_EXERCISE DIRECTIONS_
Word for word, restate the lines of the data from the first through the one containing "Click View for", and nothing else.
START RECORDS FOR THE TASK
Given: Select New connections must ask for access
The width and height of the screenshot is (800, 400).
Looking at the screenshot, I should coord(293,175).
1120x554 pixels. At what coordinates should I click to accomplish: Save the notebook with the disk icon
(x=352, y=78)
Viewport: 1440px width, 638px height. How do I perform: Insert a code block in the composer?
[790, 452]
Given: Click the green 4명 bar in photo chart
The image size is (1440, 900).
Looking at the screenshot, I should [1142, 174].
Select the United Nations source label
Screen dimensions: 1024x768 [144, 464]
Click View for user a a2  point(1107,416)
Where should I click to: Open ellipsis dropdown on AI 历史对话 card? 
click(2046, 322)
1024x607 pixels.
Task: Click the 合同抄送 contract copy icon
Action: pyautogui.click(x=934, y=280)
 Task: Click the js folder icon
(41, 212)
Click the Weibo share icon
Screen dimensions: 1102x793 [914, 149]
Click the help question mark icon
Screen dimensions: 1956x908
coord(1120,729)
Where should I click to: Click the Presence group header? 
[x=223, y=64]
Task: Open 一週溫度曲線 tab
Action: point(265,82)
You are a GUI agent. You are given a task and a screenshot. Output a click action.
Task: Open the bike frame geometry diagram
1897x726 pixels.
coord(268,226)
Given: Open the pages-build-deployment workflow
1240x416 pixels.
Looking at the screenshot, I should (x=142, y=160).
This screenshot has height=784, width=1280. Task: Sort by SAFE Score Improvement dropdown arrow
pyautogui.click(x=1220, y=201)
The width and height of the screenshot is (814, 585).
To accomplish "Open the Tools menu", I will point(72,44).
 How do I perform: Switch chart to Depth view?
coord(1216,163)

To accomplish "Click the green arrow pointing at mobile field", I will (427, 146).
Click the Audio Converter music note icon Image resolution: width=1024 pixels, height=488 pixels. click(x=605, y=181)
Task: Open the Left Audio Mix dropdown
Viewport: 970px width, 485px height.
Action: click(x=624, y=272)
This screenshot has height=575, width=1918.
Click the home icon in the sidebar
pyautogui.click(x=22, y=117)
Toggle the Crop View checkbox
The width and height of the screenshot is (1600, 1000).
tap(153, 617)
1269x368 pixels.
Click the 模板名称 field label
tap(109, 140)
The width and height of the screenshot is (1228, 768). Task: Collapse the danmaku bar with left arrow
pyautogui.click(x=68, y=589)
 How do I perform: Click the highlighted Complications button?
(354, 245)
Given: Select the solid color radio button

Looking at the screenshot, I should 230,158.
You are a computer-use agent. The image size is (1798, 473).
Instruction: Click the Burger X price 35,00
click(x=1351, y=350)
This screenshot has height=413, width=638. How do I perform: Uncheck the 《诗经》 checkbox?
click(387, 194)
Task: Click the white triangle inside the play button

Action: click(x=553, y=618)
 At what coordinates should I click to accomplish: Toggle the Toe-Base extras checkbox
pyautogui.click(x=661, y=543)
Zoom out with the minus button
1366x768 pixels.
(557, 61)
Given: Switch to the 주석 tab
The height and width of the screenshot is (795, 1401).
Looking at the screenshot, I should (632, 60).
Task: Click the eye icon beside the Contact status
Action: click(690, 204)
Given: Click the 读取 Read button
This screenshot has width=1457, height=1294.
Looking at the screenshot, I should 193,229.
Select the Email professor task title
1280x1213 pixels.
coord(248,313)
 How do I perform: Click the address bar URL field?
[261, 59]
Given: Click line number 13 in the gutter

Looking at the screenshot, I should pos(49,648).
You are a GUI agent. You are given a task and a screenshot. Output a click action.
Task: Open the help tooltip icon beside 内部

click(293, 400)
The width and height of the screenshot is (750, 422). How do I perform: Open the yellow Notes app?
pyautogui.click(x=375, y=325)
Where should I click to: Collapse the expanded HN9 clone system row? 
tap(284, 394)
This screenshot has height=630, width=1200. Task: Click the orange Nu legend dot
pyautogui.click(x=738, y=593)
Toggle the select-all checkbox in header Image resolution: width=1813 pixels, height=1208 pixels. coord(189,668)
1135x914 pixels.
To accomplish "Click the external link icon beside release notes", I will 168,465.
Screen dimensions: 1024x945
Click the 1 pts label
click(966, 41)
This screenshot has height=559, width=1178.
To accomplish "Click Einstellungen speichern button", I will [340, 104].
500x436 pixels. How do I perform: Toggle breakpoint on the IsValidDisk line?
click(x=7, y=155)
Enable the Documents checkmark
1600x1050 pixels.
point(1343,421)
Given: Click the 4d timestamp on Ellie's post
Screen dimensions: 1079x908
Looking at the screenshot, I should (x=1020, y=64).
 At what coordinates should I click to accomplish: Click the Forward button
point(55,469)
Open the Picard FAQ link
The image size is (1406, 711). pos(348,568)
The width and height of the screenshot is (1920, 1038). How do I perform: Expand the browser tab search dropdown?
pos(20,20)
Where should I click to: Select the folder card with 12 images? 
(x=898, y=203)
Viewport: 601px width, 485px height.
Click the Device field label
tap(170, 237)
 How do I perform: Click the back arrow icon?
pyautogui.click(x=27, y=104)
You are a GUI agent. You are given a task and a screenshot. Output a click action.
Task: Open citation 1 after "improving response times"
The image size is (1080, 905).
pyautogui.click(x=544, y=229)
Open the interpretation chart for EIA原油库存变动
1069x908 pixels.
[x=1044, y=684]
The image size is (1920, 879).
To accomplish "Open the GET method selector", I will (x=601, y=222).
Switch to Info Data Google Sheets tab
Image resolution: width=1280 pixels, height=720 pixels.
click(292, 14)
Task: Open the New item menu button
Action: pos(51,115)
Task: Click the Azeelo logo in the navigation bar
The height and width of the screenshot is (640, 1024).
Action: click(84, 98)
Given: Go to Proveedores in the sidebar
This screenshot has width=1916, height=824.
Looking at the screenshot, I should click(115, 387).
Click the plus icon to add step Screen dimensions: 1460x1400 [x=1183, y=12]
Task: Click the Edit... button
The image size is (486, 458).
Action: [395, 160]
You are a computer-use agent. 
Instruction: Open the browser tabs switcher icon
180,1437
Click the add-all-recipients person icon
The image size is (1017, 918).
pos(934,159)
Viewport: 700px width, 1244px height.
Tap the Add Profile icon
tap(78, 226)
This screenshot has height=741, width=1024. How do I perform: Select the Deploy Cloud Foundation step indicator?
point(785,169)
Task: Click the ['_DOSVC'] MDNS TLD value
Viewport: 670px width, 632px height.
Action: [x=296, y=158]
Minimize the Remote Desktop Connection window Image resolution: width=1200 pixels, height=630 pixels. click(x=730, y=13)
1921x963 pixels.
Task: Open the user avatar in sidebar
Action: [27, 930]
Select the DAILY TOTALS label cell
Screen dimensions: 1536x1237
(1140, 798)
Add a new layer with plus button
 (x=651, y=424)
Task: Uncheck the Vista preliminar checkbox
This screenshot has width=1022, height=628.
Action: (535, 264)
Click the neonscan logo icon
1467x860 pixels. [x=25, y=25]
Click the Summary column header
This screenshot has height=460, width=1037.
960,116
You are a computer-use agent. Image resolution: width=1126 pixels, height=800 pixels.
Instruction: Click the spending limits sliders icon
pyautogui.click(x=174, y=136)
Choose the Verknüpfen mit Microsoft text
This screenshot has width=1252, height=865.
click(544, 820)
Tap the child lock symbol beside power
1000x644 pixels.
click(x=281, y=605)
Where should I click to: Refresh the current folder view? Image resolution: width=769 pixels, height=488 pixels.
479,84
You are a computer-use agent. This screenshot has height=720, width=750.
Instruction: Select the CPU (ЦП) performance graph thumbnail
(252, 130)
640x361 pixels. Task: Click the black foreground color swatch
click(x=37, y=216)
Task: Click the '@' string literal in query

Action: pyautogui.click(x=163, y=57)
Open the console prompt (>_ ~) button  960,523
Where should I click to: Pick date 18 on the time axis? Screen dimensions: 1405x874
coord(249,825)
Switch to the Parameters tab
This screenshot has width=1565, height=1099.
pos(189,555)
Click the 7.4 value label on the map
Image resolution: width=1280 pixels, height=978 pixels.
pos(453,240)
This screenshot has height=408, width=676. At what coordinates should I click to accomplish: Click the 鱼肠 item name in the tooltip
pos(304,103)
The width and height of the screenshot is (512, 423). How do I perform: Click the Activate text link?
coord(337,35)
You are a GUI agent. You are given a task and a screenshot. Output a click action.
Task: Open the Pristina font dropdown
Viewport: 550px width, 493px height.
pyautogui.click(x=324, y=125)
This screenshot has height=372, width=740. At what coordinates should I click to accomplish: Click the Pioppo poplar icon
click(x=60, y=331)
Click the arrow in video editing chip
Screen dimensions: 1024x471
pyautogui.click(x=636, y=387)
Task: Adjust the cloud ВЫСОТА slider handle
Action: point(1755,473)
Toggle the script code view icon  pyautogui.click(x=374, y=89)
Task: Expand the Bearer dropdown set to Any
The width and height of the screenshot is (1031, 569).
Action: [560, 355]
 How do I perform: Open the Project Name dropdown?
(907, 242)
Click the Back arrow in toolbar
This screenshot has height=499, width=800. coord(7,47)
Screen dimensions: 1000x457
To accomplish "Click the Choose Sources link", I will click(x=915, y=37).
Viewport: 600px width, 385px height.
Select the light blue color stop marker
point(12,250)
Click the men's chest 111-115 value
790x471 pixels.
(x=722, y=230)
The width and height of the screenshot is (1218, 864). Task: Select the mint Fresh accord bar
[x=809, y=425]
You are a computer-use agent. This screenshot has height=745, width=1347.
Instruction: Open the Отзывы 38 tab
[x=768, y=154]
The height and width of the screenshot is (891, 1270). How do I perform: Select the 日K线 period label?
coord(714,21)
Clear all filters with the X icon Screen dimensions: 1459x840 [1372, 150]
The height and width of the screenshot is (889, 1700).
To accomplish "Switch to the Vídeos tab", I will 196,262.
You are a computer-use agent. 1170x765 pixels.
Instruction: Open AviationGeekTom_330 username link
END RECORDS FOR THE TASK
_SOLUTION FOR THIS PROBLEM_
Given: Select New connections must ask for access
The width and height of the screenshot is (800, 400).
Looking at the screenshot, I should coord(293,175).
1120x554 pixels. At what coordinates should I click to accomplish: Save the notebook with the disk icon
(x=352, y=78)
Viewport: 1440px width, 638px height. How do I perform: Insert a code block in the composer?
[790, 452]
Given: Click the green 4명 bar in photo chart
The image size is (1440, 900).
Looking at the screenshot, I should [1142, 174].
Select the United Nations source label
Screen dimensions: 1024x768 [144, 464]
Click View for user a a2  point(1107,416)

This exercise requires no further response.